## WHAT THE TASK ASKS:
The following data has a line with "Accept all [button] (372, 1365)" and a line with "В Одессе над". Write out exactly those lines and all the lines between them.

┌──

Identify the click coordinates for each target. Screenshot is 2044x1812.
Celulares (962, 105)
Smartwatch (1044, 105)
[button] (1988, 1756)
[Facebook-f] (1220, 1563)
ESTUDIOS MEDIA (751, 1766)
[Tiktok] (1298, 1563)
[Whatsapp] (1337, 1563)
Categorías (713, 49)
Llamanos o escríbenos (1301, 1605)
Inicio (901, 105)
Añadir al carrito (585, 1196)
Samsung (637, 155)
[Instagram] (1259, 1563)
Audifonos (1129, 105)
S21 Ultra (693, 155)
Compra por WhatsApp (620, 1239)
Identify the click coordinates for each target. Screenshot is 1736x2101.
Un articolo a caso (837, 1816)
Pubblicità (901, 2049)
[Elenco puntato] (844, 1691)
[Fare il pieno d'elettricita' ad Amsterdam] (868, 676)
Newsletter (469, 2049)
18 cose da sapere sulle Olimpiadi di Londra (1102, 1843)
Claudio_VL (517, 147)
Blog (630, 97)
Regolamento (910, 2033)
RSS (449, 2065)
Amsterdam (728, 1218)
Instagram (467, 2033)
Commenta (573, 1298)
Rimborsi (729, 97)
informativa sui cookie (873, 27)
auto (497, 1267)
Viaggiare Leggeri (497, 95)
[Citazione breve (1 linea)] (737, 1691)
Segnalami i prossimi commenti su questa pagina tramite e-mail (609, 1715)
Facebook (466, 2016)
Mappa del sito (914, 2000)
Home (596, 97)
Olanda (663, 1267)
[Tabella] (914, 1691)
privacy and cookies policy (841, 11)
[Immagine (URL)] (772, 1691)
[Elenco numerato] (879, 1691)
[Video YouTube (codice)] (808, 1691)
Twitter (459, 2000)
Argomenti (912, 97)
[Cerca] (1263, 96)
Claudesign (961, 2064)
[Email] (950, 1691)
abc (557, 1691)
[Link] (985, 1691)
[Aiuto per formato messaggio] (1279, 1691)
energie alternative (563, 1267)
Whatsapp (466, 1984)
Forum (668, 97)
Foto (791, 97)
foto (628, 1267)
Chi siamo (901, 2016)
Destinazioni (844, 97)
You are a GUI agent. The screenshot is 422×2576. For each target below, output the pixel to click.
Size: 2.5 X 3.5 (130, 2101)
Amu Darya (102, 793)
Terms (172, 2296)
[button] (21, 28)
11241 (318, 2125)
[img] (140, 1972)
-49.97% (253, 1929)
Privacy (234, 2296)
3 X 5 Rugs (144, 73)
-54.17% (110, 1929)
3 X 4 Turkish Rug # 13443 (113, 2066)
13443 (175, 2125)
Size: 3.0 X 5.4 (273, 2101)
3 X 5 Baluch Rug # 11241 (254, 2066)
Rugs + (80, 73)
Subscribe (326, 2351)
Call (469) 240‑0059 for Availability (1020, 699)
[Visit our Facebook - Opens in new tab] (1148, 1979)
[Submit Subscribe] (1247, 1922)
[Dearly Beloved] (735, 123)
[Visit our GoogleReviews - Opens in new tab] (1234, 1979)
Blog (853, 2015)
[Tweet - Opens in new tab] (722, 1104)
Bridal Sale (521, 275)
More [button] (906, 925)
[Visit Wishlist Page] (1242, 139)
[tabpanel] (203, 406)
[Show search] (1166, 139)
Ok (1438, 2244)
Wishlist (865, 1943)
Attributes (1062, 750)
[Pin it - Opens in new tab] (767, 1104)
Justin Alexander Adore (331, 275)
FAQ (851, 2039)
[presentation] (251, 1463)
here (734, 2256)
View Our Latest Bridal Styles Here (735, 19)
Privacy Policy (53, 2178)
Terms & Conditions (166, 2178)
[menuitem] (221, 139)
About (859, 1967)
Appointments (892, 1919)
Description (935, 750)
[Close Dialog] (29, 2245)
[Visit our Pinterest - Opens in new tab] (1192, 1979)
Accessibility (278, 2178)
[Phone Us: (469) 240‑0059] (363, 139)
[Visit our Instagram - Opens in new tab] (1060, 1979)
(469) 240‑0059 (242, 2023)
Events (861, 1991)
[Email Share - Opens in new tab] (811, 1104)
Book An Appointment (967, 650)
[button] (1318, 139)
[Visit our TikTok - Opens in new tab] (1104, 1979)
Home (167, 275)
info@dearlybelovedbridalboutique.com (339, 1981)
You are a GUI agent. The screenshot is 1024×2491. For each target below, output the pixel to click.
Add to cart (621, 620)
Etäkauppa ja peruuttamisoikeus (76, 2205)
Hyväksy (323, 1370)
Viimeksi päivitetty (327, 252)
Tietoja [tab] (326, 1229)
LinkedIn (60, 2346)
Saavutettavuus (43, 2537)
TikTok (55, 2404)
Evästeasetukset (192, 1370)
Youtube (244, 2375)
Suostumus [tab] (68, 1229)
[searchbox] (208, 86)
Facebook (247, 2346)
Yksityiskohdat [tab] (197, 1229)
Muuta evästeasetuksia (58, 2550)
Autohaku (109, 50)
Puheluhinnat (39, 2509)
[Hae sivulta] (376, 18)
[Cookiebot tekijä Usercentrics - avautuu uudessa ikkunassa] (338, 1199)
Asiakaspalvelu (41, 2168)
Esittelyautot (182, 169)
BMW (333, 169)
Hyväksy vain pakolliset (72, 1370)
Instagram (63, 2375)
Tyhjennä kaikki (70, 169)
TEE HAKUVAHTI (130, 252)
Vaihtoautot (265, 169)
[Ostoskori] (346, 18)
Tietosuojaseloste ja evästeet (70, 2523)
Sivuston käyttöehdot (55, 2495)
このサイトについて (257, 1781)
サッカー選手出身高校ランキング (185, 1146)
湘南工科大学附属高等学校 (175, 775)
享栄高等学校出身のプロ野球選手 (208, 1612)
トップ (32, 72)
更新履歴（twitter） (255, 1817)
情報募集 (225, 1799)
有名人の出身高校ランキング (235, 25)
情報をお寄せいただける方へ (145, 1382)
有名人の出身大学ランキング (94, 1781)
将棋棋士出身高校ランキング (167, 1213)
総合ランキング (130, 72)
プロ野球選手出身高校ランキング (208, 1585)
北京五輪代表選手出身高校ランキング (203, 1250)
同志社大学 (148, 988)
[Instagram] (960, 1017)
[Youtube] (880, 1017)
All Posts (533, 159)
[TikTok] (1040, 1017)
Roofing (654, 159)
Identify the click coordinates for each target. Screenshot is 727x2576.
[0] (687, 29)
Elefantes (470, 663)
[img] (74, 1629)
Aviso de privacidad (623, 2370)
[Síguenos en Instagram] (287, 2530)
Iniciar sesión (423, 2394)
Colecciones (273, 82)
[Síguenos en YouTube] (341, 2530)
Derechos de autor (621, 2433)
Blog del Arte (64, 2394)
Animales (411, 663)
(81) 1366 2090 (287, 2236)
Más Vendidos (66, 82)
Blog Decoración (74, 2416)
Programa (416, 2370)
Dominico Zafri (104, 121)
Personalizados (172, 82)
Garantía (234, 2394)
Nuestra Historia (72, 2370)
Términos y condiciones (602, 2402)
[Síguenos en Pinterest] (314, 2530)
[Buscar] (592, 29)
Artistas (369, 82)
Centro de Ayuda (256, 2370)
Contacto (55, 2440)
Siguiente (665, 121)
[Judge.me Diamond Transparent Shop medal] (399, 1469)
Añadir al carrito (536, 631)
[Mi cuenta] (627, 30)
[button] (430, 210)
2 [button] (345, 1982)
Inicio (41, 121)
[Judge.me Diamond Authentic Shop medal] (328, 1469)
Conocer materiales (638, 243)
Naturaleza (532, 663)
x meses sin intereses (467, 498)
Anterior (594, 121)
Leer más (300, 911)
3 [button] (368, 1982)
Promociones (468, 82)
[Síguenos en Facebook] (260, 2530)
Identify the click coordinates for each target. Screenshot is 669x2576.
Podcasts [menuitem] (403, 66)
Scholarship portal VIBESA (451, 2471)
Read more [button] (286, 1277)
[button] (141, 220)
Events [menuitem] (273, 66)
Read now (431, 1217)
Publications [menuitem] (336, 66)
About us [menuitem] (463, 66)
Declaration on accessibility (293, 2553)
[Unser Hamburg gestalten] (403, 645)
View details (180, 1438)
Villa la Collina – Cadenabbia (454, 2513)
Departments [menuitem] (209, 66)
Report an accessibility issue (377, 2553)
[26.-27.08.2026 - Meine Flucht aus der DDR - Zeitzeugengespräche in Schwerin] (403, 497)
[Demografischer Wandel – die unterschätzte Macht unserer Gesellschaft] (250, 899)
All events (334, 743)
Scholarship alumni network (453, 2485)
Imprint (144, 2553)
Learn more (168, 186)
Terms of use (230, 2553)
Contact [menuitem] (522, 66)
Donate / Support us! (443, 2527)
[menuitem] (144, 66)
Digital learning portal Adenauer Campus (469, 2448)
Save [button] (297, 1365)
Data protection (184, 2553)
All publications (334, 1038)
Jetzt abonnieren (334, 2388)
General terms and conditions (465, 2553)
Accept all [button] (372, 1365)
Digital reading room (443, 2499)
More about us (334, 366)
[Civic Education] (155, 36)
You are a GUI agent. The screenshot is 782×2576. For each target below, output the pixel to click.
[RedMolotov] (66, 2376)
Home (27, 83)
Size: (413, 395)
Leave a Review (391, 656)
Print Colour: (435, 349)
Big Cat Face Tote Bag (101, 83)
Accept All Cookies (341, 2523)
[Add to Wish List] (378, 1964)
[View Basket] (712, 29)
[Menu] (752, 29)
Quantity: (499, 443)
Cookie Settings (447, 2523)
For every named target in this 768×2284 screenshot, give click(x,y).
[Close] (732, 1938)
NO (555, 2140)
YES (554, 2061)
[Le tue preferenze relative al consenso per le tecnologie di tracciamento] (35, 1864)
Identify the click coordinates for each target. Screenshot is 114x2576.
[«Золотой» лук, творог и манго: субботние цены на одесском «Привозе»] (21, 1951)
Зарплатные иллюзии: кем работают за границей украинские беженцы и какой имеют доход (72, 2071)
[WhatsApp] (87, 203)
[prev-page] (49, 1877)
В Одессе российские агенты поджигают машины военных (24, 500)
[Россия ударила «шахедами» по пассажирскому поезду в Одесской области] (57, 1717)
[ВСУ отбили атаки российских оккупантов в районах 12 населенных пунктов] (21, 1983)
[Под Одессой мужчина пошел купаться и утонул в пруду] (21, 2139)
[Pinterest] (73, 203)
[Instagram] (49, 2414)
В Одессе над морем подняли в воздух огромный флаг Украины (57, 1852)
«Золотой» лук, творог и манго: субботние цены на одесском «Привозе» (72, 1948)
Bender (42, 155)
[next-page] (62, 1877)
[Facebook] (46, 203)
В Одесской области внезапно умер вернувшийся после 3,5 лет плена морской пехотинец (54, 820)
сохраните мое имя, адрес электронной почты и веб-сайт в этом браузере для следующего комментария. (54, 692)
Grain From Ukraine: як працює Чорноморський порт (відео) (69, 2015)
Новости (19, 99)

└──

## ANSWER SPACE:
Accept all [button] (372, 1365)
Digital reading room (443, 2499)
More about us (334, 366)
[Civic Education] (155, 36)
You are a GUI agent. The screenshot is 782×2576. For each target below, output the pixel to click.
[RedMolotov] (66, 2376)
Home (27, 83)
Size: (413, 395)
Leave a Review (391, 656)
Print Colour: (435, 349)
Big Cat Face Tote Bag (101, 83)
Accept All Cookies (341, 2523)
[Add to Wish List] (378, 1964)
[View Basket] (712, 29)
[Menu] (752, 29)
Quantity: (499, 443)
Cookie Settings (447, 2523)
For every named target in this 768×2284 screenshot, give click(x,y).
[Close] (732, 1938)
NO (555, 2140)
YES (554, 2061)
[Le tue preferenze relative al consenso per le tecnologie di tracciamento] (35, 1864)
Identify the click coordinates for each target. Screenshot is 114x2576.
[«Золотой» лук, творог и манго: субботние цены на одесском «Привозе»] (21, 1951)
Зарплатные иллюзии: кем работают за границей украинские беженцы и какой имеют доход (72, 2071)
[WhatsApp] (87, 203)
[prev-page] (49, 1877)
В Одессе российские агенты поджигают машины военных (24, 500)
[Россия ударила «шахедами» по пассажирскому поезду в Одесской области] (57, 1717)
[ВСУ отбили атаки российских оккупантов в районах 12 населенных пунктов] (21, 1983)
[Под Одессой мужчина пошел купаться и утонул в пруду] (21, 2139)
[Pinterest] (73, 203)
[Instagram] (49, 2414)
В Одессе над морем подняли в воздух огромный флаг Украины (57, 1852)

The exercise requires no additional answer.